Strengthening Our Children’s Futures

Principles to guide the reauthorization of federal education policy.

Principles To Guide The Reauthorization Of Federal Education Policy

In 1965, President Lyndon B. Johnson signed the Elementary and Secondary Education Act (ESEA) into law to ensure all kids, no matter their family’s income level, zip code, or background, receive an education that gives them an opportunity for success. Since then the legislation has gone through changes, but at its core it maintained a federal role in education that focuses on promoting equity and ensuring that disadvantaged students receive the resources needed for a quality education.

The latest version of the ESEA, more commonly known as No Child Left Behind, has been long overdue for reauthorization, and it looks like this year Congress may actually take action. There is no question that NCLB is outdated and broken, but it must be changed in a way that puts students first. In that light, the Center for American Progress has joined with the American Federation of Teachers (AFT) to highlight key principles that should be included in the new version of the law.

Far from outlining a complete set of recommendations for the reauthorization of this critical legislation, these share principles are rather a statement of what good education policy should be in some of the core — and controversial — areas of debate. They are intended to encourage Congress to work together on a bipartisan basis to improve the legislation. And the hope is that, with these shared principles in mind, new federal policy will ensure that all students — and especially those who have traditionally been the most disadvantaged — are prepared to compete in a global economy.

Below is a summary of the shared principles that CAP and AFT have released, and click here to check out the full statement.
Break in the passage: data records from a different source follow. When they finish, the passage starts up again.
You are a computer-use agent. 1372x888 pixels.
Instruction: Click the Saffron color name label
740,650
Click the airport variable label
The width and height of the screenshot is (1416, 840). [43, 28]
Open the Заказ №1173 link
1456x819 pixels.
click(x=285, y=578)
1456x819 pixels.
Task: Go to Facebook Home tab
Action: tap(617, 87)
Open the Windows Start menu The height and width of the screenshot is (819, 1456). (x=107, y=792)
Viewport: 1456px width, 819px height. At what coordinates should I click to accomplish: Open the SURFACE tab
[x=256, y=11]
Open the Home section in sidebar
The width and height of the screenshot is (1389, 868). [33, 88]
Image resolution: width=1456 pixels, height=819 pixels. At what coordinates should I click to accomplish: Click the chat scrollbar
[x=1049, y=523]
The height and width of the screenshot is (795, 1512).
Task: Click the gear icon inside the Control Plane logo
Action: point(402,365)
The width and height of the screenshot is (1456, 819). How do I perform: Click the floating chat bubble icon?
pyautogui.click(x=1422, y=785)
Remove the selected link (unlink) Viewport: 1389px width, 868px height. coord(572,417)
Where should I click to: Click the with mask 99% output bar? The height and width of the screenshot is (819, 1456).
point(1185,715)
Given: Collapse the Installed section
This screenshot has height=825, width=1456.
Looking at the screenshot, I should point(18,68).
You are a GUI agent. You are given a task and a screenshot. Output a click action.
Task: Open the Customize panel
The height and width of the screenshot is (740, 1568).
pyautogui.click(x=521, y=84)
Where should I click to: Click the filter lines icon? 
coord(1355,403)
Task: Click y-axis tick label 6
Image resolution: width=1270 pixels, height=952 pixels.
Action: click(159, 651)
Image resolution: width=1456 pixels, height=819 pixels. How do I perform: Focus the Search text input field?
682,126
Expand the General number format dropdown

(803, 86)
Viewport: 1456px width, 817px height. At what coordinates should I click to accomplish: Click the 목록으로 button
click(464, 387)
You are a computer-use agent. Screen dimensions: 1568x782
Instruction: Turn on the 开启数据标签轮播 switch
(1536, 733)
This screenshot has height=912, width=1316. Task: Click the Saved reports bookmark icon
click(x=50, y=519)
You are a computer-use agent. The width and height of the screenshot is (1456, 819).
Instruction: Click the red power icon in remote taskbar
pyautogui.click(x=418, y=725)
  • Address funding inequities to improve teaching and learning;
  • Give parents and communities useful information about whether students are working at grade level or are struggling, and allow teachers to diagnose and help their students. This means maintaining the federal requirement for annual statewide testing in grades 3 through 8 and once in high school;
  • Disaggregate assessment results by subgroups, including race and income level, and use these assessment results to identify where learning gaps exist;
  • Provide a system of multiple measures for accountability and relieve some of the unintended pressure of tests on students;
  • Design accountability systems intended to identify and target interventions for schools with large achievement gaps or large numbers of low-performing disadvantaged kids;
  • Raise the bar for entry to and through the teacher pipeline including at least doubling the investments for states and districts to elevate the teaching profession and support educators.

BOTTOM LINE: The goal of federal education policy should be to prepare future generations for success and ensure that disadvantaged students have access to the resources they need. With the reauthorization of No Child Left Behind under consideration, now is a critical time to make necessary changes to strengthen our education system. These shared principles should serve as a guide to doing so — our children deserve no less.